◆ **YOUR INSTRUCTIONS**: Each line from the start of the data below through the one containing "The height and width of the screenshot is (720, 1280)." must be reproduced exactly.

Collected data:

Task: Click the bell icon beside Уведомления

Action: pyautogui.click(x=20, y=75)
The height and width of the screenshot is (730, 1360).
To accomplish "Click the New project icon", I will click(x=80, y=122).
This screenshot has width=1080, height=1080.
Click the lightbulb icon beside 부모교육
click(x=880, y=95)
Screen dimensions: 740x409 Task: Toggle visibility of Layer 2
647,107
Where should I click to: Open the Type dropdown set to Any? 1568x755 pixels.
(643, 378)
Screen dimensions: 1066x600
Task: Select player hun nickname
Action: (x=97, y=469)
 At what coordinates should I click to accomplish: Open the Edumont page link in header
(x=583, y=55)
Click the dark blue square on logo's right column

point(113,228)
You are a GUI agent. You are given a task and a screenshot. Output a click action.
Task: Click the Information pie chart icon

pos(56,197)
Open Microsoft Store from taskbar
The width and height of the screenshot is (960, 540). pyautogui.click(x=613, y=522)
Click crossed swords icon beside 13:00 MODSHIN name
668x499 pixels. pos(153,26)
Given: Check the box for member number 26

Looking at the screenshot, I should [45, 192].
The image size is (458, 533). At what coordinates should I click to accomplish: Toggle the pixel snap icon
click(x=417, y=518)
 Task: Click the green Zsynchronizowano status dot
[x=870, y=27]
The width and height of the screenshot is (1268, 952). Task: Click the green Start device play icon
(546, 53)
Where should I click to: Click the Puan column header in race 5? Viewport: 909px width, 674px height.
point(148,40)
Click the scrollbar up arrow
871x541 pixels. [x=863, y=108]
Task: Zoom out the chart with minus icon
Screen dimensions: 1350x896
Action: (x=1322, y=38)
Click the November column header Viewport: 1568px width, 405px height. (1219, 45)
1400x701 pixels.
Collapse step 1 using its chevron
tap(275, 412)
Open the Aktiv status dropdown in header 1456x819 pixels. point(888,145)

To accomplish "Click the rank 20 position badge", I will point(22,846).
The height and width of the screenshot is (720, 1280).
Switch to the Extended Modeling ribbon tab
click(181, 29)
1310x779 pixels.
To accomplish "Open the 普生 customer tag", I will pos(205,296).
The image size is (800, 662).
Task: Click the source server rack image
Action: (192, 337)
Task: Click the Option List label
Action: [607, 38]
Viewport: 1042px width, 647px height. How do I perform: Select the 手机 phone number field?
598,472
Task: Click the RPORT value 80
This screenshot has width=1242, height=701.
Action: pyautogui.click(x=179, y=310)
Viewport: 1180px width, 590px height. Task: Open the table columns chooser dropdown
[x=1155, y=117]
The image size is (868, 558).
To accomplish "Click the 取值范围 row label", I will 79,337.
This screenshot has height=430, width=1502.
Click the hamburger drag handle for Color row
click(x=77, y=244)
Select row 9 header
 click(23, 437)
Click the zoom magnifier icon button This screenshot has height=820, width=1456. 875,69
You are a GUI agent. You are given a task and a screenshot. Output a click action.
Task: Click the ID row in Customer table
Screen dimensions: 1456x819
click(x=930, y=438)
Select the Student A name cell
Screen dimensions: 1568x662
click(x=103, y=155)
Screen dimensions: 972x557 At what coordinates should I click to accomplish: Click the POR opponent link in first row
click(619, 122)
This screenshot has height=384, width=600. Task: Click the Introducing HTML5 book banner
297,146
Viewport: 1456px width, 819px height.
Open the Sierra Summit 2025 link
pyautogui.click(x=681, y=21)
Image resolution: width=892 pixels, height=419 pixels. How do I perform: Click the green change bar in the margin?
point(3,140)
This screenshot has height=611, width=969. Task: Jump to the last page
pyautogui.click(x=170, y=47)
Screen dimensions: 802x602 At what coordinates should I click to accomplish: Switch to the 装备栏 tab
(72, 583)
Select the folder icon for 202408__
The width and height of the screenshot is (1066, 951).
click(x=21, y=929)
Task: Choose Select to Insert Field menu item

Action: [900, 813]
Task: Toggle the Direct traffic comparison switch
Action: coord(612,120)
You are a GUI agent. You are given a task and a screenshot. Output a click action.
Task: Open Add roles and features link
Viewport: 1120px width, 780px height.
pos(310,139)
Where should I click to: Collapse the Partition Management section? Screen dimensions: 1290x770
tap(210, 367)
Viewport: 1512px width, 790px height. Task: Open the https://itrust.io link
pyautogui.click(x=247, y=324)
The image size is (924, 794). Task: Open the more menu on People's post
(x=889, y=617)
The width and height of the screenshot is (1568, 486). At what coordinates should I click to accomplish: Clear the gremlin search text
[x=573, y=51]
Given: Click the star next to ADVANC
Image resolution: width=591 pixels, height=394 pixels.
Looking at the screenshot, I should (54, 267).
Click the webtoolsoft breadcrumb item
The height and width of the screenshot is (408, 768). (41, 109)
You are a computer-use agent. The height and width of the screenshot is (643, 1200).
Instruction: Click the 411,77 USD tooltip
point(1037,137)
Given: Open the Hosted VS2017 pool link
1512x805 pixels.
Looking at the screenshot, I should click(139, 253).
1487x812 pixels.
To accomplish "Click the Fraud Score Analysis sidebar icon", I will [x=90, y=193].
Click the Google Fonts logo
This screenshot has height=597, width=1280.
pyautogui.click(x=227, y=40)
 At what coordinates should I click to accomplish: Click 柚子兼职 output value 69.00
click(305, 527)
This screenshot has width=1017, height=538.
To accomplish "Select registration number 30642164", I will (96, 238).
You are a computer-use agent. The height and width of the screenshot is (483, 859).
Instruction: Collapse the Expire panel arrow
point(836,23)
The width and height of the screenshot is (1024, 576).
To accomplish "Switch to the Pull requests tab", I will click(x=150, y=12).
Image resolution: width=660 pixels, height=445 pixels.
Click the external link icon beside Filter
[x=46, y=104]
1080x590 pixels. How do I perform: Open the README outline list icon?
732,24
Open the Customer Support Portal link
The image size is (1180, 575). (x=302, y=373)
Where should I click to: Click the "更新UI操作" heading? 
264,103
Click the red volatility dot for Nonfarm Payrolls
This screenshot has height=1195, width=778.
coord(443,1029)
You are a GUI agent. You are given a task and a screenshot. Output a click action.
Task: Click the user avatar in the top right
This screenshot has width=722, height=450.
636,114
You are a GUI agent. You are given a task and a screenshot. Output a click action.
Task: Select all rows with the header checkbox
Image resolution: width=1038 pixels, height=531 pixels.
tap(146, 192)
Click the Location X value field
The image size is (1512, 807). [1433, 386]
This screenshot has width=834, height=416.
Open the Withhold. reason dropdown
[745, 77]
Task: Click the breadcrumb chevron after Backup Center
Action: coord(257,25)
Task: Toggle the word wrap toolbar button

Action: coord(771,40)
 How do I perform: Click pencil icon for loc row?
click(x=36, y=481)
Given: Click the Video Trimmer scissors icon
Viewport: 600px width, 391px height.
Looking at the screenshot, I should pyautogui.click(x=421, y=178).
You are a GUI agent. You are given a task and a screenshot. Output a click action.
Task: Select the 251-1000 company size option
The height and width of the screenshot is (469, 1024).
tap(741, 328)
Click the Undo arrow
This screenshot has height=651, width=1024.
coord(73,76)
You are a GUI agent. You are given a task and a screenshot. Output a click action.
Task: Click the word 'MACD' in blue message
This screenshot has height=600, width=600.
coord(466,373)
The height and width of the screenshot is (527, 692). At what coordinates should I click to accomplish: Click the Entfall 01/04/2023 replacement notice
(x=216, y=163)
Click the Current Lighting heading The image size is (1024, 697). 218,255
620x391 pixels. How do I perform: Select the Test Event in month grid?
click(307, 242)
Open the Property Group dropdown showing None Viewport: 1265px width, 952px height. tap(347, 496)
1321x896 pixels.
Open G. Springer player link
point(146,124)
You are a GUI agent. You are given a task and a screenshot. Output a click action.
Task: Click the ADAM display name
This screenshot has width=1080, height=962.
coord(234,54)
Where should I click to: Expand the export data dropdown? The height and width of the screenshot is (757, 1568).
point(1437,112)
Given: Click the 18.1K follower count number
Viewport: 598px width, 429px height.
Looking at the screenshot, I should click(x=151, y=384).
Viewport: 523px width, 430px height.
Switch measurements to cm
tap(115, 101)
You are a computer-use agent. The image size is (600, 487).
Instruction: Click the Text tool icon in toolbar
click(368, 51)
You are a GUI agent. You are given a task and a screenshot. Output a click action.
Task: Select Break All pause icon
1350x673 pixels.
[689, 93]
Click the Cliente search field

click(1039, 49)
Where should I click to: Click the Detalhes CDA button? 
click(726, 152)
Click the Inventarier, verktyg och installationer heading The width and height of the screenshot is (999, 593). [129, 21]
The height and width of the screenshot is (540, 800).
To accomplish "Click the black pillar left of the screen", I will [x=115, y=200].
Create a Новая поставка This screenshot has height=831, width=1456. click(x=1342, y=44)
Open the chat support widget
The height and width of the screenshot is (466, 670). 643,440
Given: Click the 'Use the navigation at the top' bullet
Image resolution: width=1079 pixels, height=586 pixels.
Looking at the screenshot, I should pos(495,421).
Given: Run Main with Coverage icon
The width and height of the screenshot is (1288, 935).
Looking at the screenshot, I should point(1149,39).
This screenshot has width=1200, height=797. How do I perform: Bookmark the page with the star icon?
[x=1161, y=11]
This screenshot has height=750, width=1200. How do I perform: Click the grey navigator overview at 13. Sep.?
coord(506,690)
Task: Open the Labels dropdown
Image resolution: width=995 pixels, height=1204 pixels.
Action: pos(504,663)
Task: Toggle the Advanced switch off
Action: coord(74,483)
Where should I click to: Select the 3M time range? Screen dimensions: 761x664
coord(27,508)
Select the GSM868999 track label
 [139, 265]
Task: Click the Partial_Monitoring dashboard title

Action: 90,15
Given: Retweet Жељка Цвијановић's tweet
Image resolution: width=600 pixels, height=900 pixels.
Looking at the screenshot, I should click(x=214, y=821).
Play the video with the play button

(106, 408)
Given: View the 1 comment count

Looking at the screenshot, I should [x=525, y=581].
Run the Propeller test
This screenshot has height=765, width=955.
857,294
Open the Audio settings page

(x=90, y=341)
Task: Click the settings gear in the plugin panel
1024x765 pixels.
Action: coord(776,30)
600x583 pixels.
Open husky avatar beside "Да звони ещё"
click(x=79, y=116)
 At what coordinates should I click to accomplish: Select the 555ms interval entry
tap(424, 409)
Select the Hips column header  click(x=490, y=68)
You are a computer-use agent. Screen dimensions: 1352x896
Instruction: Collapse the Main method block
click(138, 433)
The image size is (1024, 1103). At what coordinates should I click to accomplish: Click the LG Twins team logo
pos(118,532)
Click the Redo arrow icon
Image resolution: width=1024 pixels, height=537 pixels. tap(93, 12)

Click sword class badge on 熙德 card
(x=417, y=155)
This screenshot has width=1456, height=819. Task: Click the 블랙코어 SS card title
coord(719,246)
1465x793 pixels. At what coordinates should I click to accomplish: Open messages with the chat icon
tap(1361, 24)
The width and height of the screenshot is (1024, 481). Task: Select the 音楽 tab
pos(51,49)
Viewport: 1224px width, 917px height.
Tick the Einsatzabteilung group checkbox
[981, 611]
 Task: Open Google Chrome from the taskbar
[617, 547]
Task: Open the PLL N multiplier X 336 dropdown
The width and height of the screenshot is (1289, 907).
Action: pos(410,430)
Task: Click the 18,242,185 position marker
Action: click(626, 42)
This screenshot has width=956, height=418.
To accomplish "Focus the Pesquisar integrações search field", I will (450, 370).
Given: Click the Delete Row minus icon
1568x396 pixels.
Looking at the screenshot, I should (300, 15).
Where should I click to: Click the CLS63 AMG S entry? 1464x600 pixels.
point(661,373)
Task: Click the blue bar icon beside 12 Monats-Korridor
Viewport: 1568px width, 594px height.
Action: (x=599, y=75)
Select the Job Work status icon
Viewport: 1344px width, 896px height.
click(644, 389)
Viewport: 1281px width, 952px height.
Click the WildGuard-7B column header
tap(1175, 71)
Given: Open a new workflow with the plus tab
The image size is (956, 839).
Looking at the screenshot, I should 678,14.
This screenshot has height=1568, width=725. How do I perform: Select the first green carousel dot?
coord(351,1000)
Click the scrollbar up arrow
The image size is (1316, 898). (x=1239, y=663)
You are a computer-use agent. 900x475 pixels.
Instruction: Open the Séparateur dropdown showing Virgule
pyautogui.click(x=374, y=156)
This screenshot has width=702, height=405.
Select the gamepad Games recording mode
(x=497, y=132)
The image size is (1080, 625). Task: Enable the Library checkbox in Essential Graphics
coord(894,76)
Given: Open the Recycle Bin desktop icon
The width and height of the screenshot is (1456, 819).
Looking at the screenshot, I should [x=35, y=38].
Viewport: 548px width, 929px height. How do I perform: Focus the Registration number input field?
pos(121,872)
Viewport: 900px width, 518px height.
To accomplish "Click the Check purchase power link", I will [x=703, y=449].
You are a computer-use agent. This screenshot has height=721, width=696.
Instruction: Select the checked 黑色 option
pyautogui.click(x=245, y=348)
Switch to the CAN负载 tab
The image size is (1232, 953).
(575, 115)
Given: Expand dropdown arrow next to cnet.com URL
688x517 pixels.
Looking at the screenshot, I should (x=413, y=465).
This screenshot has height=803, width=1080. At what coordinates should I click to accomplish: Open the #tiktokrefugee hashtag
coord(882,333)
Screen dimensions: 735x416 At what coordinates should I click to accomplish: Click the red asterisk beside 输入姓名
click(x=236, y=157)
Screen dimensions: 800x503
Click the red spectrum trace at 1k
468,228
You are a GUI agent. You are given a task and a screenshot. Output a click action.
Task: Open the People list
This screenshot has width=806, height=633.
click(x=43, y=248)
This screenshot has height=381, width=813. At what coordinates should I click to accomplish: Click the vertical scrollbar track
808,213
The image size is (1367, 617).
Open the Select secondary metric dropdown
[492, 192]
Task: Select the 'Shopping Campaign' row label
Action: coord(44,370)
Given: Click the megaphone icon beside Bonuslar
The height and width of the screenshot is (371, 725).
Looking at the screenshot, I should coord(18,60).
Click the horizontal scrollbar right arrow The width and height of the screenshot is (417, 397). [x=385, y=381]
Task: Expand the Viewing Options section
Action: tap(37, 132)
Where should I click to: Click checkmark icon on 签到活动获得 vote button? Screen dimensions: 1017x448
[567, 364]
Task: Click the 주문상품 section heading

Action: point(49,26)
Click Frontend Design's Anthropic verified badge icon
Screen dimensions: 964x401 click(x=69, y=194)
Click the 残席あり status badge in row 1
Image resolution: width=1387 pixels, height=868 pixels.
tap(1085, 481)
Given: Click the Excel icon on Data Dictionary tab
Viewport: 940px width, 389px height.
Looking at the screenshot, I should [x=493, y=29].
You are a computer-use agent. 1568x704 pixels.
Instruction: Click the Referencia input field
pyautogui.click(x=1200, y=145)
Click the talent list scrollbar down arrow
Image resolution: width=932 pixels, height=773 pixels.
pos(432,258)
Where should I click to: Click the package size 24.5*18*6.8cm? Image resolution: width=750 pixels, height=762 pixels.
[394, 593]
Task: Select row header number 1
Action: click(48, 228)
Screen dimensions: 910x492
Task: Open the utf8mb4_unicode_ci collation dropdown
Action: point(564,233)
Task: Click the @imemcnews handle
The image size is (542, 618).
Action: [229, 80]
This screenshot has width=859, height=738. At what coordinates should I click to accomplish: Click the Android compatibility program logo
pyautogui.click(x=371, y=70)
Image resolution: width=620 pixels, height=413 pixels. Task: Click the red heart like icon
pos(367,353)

◆ **TASK SOLUTION**:
Task: Click the bell icon beside Уведомления

Action: pyautogui.click(x=20, y=75)
The height and width of the screenshot is (730, 1360).
To accomplish "Click the New project icon", I will click(x=80, y=122).
This screenshot has width=1080, height=1080.
Click the lightbulb icon beside 부모교육
click(x=880, y=95)
Screen dimensions: 740x409 Task: Toggle visibility of Layer 2
647,107
Where should I click to: Open the Type dropdown set to Any? 1568x755 pixels.
(643, 378)
Screen dimensions: 1066x600
Task: Select player hun nickname
Action: (x=97, y=469)
 At what coordinates should I click to accomplish: Open the Edumont page link in header
(x=583, y=55)
Click the dark blue square on logo's right column

point(113,228)
You are a GUI agent. You are given a task and a screenshot. Output a click action.
Task: Click the Information pie chart icon

pos(56,197)
Open Microsoft Store from taskbar
The width and height of the screenshot is (960, 540). pyautogui.click(x=613, y=522)
Click crossed swords icon beside 13:00 MODSHIN name
668x499 pixels. pos(153,26)
Given: Check the box for member number 26

Looking at the screenshot, I should [45, 192].
The image size is (458, 533). At what coordinates should I click to accomplish: Toggle the pixel snap icon
click(x=417, y=518)
 Task: Click the green Zsynchronizowano status dot
[x=870, y=27]
The width and height of the screenshot is (1268, 952). Task: Click the green Start device play icon
(546, 53)
Where should I click to: Click the Puan column header in race 5? Viewport: 909px width, 674px height.
point(148,40)
Click the scrollbar up arrow
871x541 pixels. [x=863, y=108]
Task: Zoom out the chart with minus icon
Screen dimensions: 1350x896
Action: (x=1322, y=38)
Click the November column header Viewport: 1568px width, 405px height. (1219, 45)
1400x701 pixels.
Collapse step 1 using its chevron
tap(275, 412)
Open the Aktiv status dropdown in header 1456x819 pixels. point(888,145)

To accomplish "Click the rank 20 position badge", I will point(22,846).
The height and width of the screenshot is (720, 1280).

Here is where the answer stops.